Geometric Model Test Implementation
==============

# Questions:

I managed to get the GCNN working in the latest code, but it's still not performing as well as a regular CNN. Can you take a brief look, if there are any major errors in my configuration?

Some quick questions:
- I made a custom bug fix in the GSpatialMaxpool to get the shaping correct and a temperary fix with padding size, I hope this is correct?
- I have VRAM problems in a 24GB GPU.  I noticed that the GCNN package doesnt support FP16 (type mismatch errors). I think I can implement support, but before I do, is there a technical reason GCNN wouldn't work with FP16 / BF16? Such as not enough precision in FP16?
- I imagine in GCNN the default kernel size is 5,  because kernels smaller than 5 has aliasing issues and doesn't record all features across all angles properly?
- I remember you mentioning that GConv layers doesn't need as many channels as as equivalent regular Conv, because of the extra operations it does and the more vram it uses? and you can use 25% channels for a fair comparison because of default group kernel of 4?
  
  
  

In [1]:
import torch
import torch.nn as nn
import torch.nn.functional as F
from torch.nn import init
import lightning as pl
from torch import optim
import gconv.gnn as gnn
from torch import Tensor
import numpy as np

from support import * 

# GMaxSpatialPool3D Bug Fix

The original GMaxSpatialPool3D provided seem to be bugged in that it doesn't reshape the spatial dimensions correctly. (https://github.com/ThijsKuipers1995/gconv/blob/main/gconv/gnn/modules/pooling.py)

In [2]:
test = Tensor(np.ones((5, 3, 128, 128, 128)))
x, h = gnn.GLiftingConvSE3(in_channels = 3, out_channels = 16, kernel_size = 5, padding = 2)(test)
out, h = gnn.GMaxSpatialPool3d(2)(x, h)

RuntimeError: shape '[5, 16, 4]' is invalid for input of size 83886080

So I implemented the following as a fix. Not sure if this is the correct way of doing it:

In [3]:
class GMaxSpatialPool3d_fixed(nn.MaxPool3d):
    """
    Performs spatial max pooling on 3d spatial inputs.
    """

    def forward(self, x: Tensor, H: Tensor) -> Tensor:
               
        y = super().forward(x.flatten(1, 2))
        D2, H2, W2 = y.shape[-3:]
        
        return y.view(*x.shape[:3], D2, H2, W2), H


test = Tensor(np.ones((5, 3, 128, 128, 128)))
x, h = gnn.GLiftingConvSE3(in_channels = 3, out_channels = 16, kernel_size = 5, padding = 2)(test)
out, h = GMaxSpatialPool3d_fixed(2)(x, h)

print(x.shape)
print(out.shape)

torch.Size([5, 16, 4, 128, 128, 128])
torch.Size([5, 16, 4, 64, 64, 64])


# Padding Inconsistency in GSeparableConvSE3

The padding for the GLiftingConvSE3 seems to be working correctly: with a kernel size of 5, padding of 0 reduces size by 4 and a padding of 2 keeps the same shape. This is consistent with the regular torch CONV layers, where padding = (kernel_size - 1)//2. 

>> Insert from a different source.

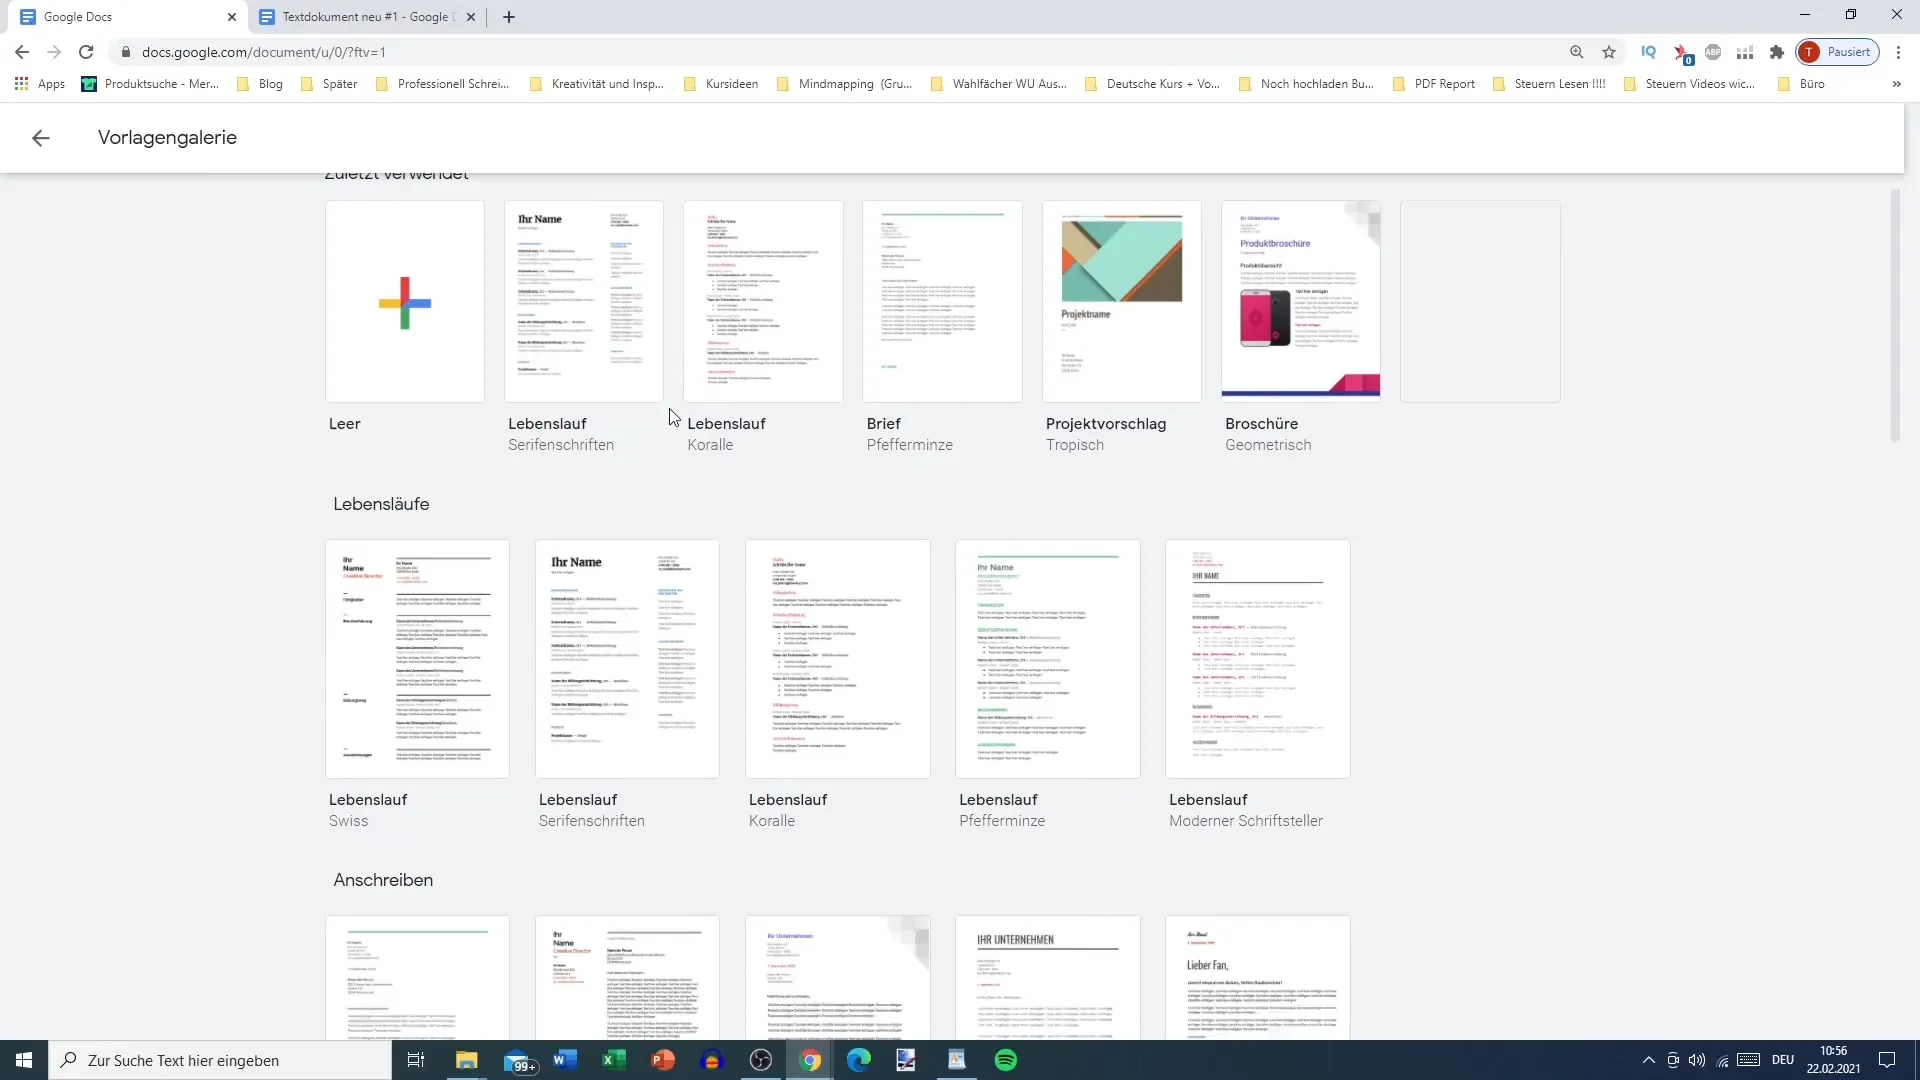Click the back arrow navigation icon
This screenshot has width=1920, height=1080.
coord(41,137)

However, the padding parameter for the GSeparableConvSE3 seemed to not working as expected. 

With a kernel size of 5, a padding of 0 reduces size by 4 like before, but a padding of 2 increases the shape by 4:

In [4]:
test = Tensor(np.ones((5, 3, 128, 128, 128)))

x, h = gnn.GLiftingConvSE3(in_channels = 3, out_channels = 16, kernel_size = 5, padding = 2)(test)
x1, h2 = gnn.GSeparableConvSE3(16, 32, kernel_size = 5, padding = 0, stride=1)(x, h)


print(test.shape)
print(x.shape)
print(x1.shape)

print()
print()

test = Tensor(np.ones((5, 3, 128, 128, 128)))

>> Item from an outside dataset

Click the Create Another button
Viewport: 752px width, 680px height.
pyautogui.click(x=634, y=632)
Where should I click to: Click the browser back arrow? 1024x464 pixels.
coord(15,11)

x, h = gnn.GLiftingConvSE3(in_channels = 3, out_channels = 16, kernel_size = 5, padding = 2)(test)
x1, h2 = gnn.GSeparableConvSE3(16, 32, kernel_size = 5, padding = 2, stride=1)(x, h)


print(test.shape)
print(x.shape)
print(x1.shape)

torch.Size([5, 3, 128, 128, 128])
torch.Size([5, 16, 4, 128, 128, 128])
torch.Size([5, 32, 4, 124, 124, 124])


torch.Size([5, 3, 128, 128, 128])
torch.Size([5, 16, 4, 128, 128, 128])
torch.Size([5, 32, 4, 132, 132, 132])


This means the GSeparableConvSE3 layer does some internal handling of padding, and I was able to get the shape to match by using a custom padding formula: (padding = (kernel_size - 1)//2 - 1).

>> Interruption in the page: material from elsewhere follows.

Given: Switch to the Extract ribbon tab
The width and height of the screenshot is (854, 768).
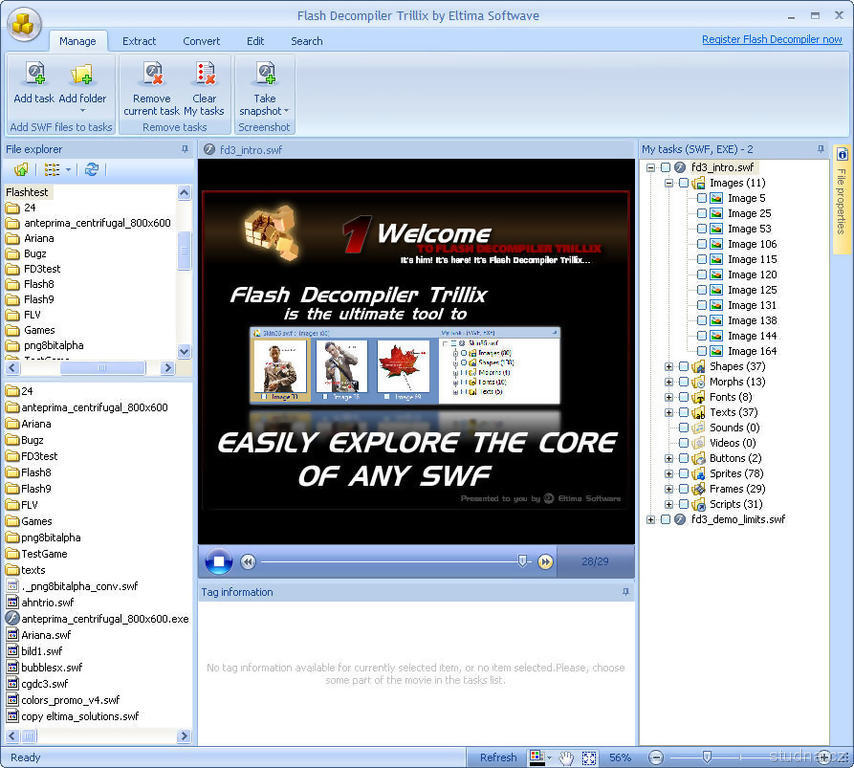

In this case, to keep the same shape with kernel size = 5, the padding needs to be set to 1.

In [5]:
test = Tensor(np.ones((5, 3, 128, 128, 128)))

x, h = gnn.GLiftingConvSE3(in_channels = 3, out_channels = 16, kernel_size = 5, padding = 2)(test)
x1, h2 = gnn.GSeparableConvSE3(16, 32, kernel_size = 5, padding = 1, stride=1)(x, h)


print(test.shape)
print(x.shape)
print(x1.shape)

torch.Size([5, 3, 128, 128, 128])
torch.Size([5, 16, 4, 128, 128, 128])
torch.Size([5, 32, 4, 128, 128, 128])


# Testing with a basic regression network

Below is a basic GCNN regressor with Lifting, GConv, GSpatialMaxPool, GAvgGlobalPool, and a regular regression head with standard CNN layers. 

It doesn't regress quite as well a regular CNN. I hope there isn't a major problem in the configuration / structure of the model.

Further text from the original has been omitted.